#### Required work:
Isolate every line in the records below with "width" in it.

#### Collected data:
# # # # # # #

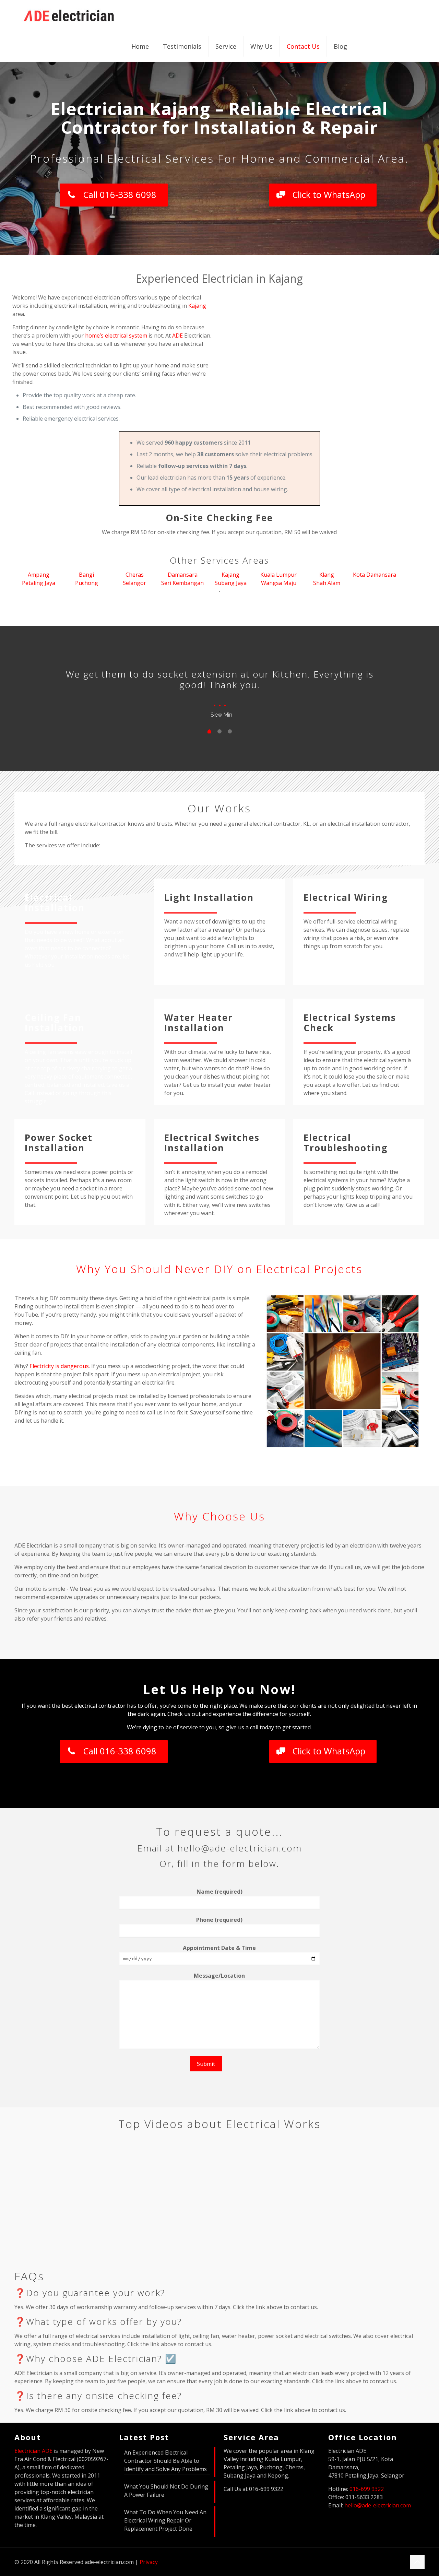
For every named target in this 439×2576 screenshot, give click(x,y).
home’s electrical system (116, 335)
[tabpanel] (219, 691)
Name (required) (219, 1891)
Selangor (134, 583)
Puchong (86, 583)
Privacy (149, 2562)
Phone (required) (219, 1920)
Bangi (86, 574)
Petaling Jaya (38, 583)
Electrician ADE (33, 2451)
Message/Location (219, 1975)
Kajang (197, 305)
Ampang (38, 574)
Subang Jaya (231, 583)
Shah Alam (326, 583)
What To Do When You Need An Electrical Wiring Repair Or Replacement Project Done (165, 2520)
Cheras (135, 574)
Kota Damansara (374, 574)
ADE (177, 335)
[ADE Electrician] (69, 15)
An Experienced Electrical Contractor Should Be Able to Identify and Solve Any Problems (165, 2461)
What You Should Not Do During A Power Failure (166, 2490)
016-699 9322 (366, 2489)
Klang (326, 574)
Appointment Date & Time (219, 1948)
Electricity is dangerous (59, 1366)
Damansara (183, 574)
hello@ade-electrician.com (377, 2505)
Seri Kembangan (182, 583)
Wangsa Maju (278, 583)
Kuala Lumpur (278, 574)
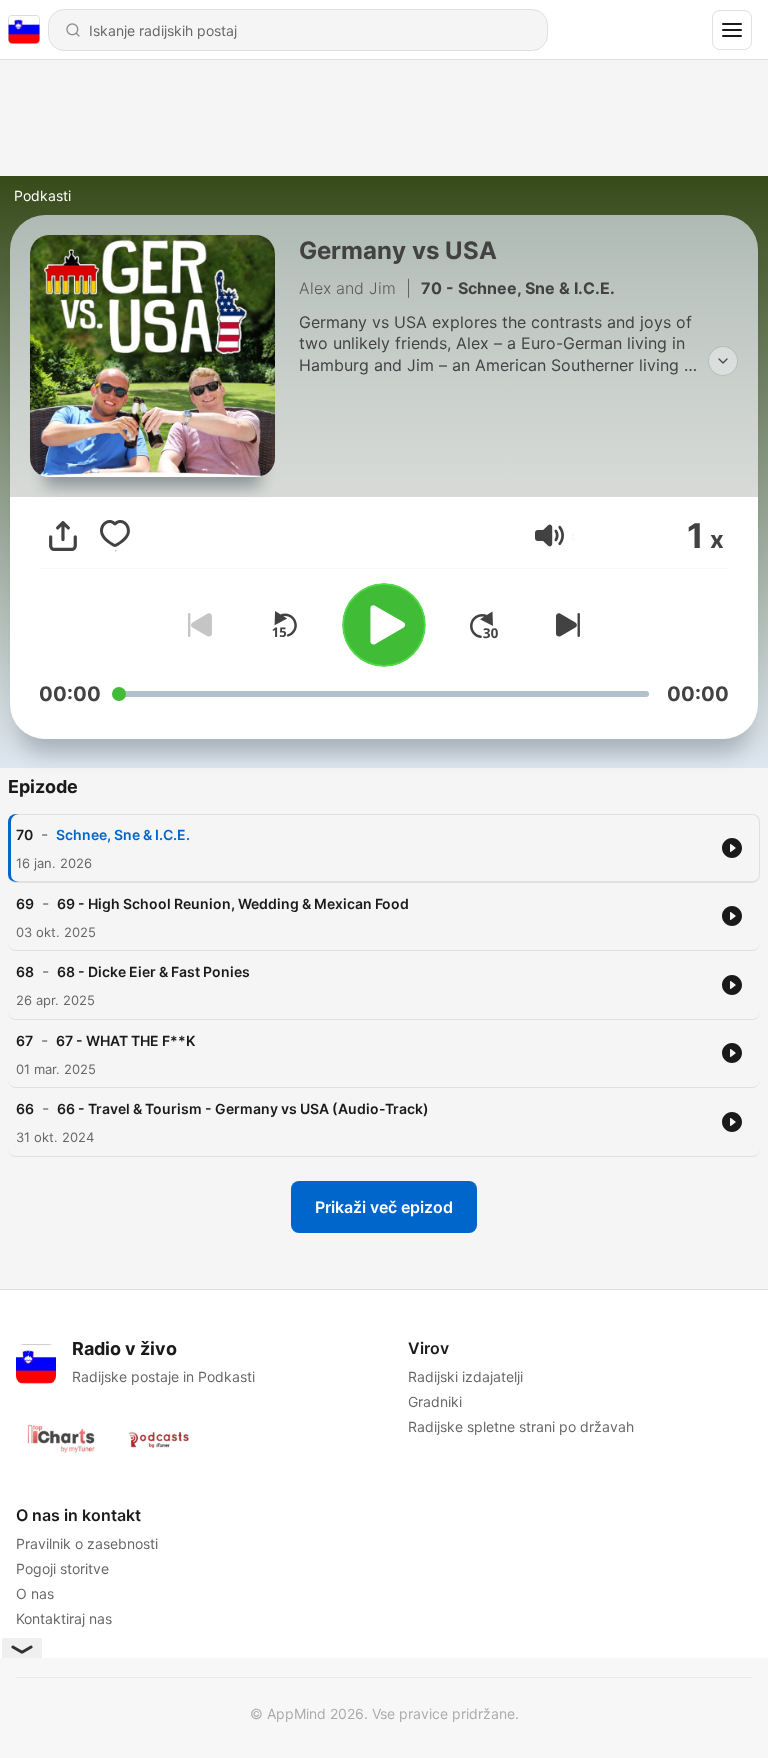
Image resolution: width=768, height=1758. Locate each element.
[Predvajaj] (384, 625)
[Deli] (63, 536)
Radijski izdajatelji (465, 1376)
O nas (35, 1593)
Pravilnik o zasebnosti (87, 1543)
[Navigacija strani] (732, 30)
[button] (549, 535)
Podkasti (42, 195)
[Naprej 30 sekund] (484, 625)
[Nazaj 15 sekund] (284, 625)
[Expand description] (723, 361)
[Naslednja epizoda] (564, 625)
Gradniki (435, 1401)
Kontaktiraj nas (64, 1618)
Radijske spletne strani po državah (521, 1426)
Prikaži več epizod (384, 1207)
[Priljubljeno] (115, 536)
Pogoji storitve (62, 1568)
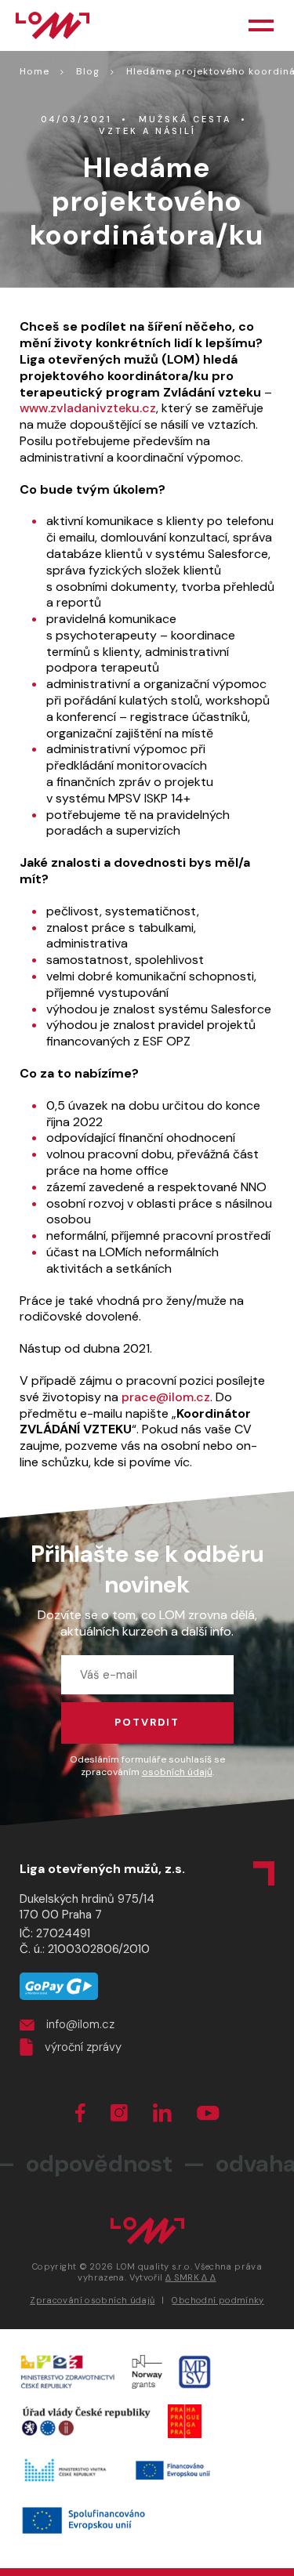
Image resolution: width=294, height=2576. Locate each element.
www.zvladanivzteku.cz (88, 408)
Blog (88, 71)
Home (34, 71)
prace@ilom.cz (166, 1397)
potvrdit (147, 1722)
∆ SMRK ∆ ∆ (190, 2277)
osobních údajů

# # # # # # #

#### Solution:
Image resolution: width=768, height=1758. Locate each element.
Image resolution: width=294, height=2576. Locate each element.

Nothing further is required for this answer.